Isn’t that stating the obvious? I used to be a very patient person, maybe I was just too passive to care. But now I want to see results faster. Why am I not seeing results; because I’m not focusing on what I want. Life is getting in the way. It happens. But at least I’m not technically sliding backwards, just losing focus. Maybe I need some Focascine. (The Simpsons reference.)
The past little while I’ve been having minor writer’s block, so today I’m going to try and work through it. I’ve been posting little items to keep up with my blog and note various things crossing my mind, but nothing deep in thought. This means, I haven’t been paying enough attention to my weight loss plan. Some things have become habit and some have not.

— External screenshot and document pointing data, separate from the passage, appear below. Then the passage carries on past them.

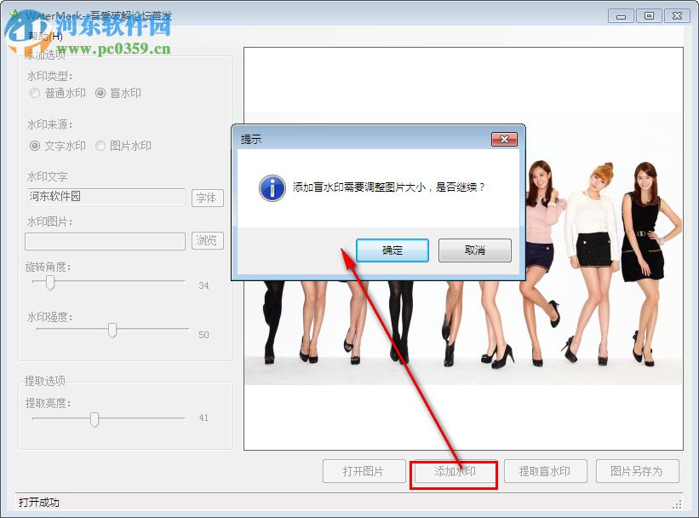Choose 普通水印 as the watermark type
699x518 pixels.
click(x=33, y=94)
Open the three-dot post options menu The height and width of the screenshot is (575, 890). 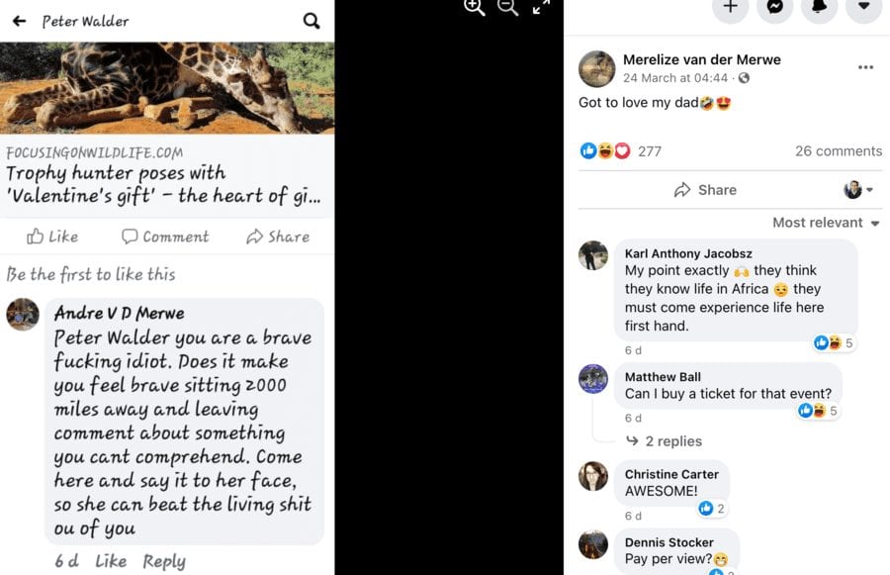(x=865, y=67)

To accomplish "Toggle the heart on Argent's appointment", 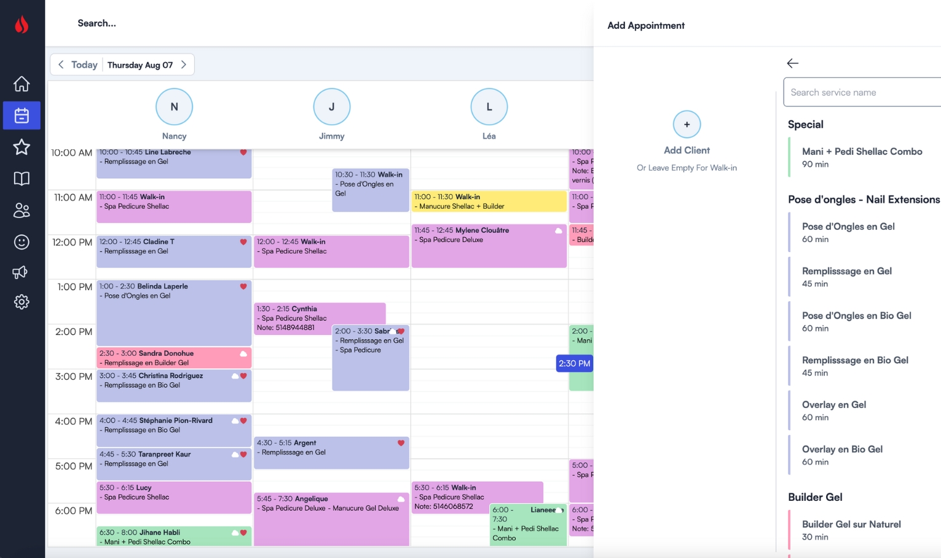I will [x=400, y=442].
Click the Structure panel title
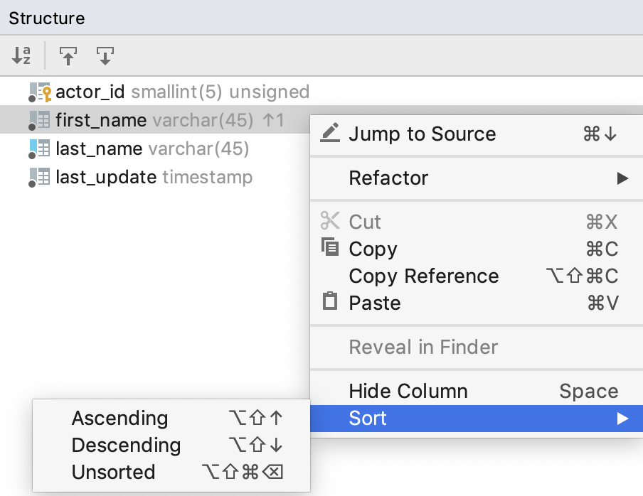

Logging my food has become second nature now, my water, not so much. Eating out is still a challenge to find the best match but hopefully eating out is going to go back to lesser than more. Eating healthy in general has become easier, however the cookie monster is still looming.
Daily steps counted average has gone up, I haven’t walked under 4000 steps in a while. I think I need to curb that up a little farther though, to 4500-5000 on work days. It has helped that I am taking a small walk around the parking lot at lunch. It isn’t much but it is 800 steps, ish added to my day. I think I need to double back somewhere and try and make it a 1000 step walk, or maybe try and go twice a day.
What can I do today to hopefully gain results? As much as I want to up everything at once, it makes thing hard to track, and see what is working. So today I will be absent from my office once more, taking my walk around the lovely.....parking lot.